_TASK GOAL_
Report each line of the items below that contains the word "width". Case counts.

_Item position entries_
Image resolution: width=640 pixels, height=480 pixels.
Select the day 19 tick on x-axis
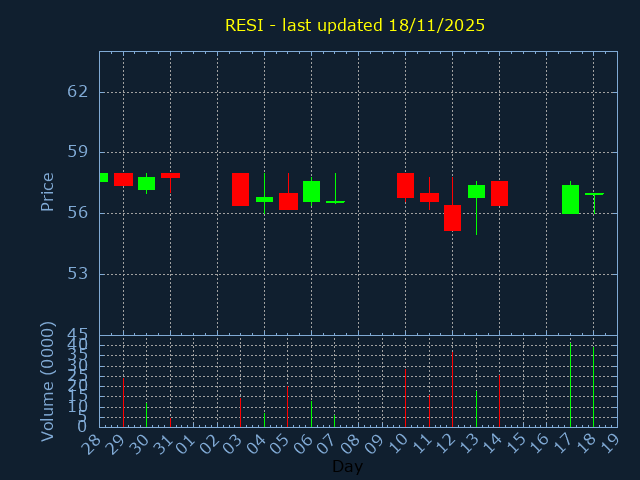tap(608, 443)
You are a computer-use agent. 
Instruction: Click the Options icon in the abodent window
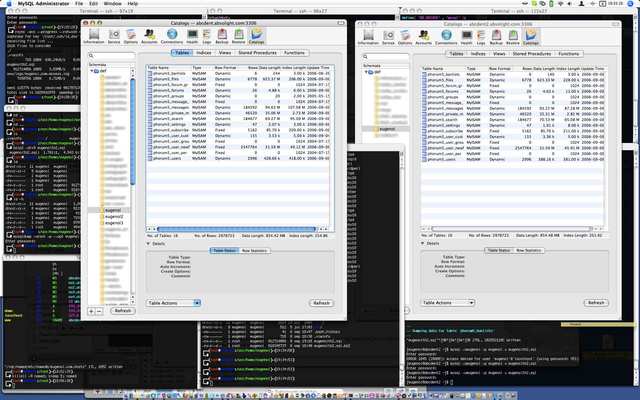pos(132,38)
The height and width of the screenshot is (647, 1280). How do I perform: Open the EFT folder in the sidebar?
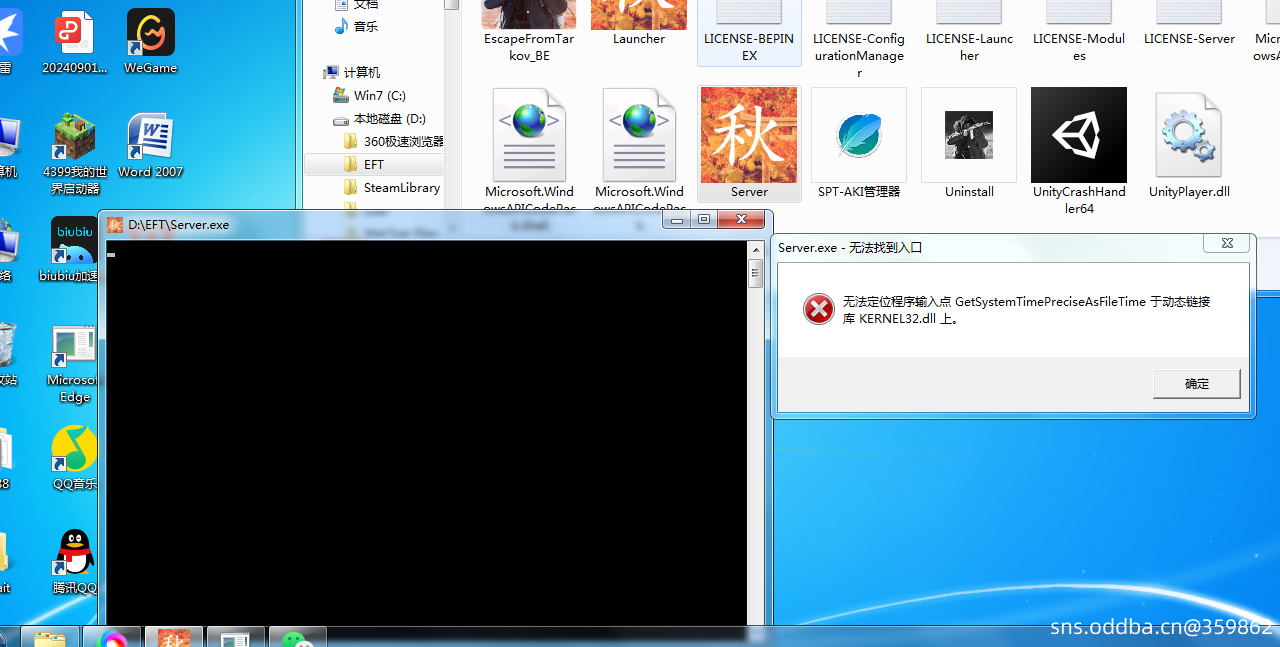coord(373,164)

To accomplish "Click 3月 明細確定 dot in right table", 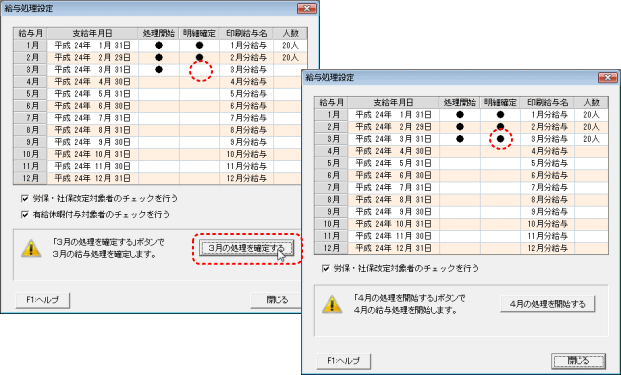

_THE SOLUTION_
Image resolution: width=640 pixels, height=480 pixels.
The height and width of the screenshot is (647, 1280). How do I perform: Open the EFT folder in the sidebar?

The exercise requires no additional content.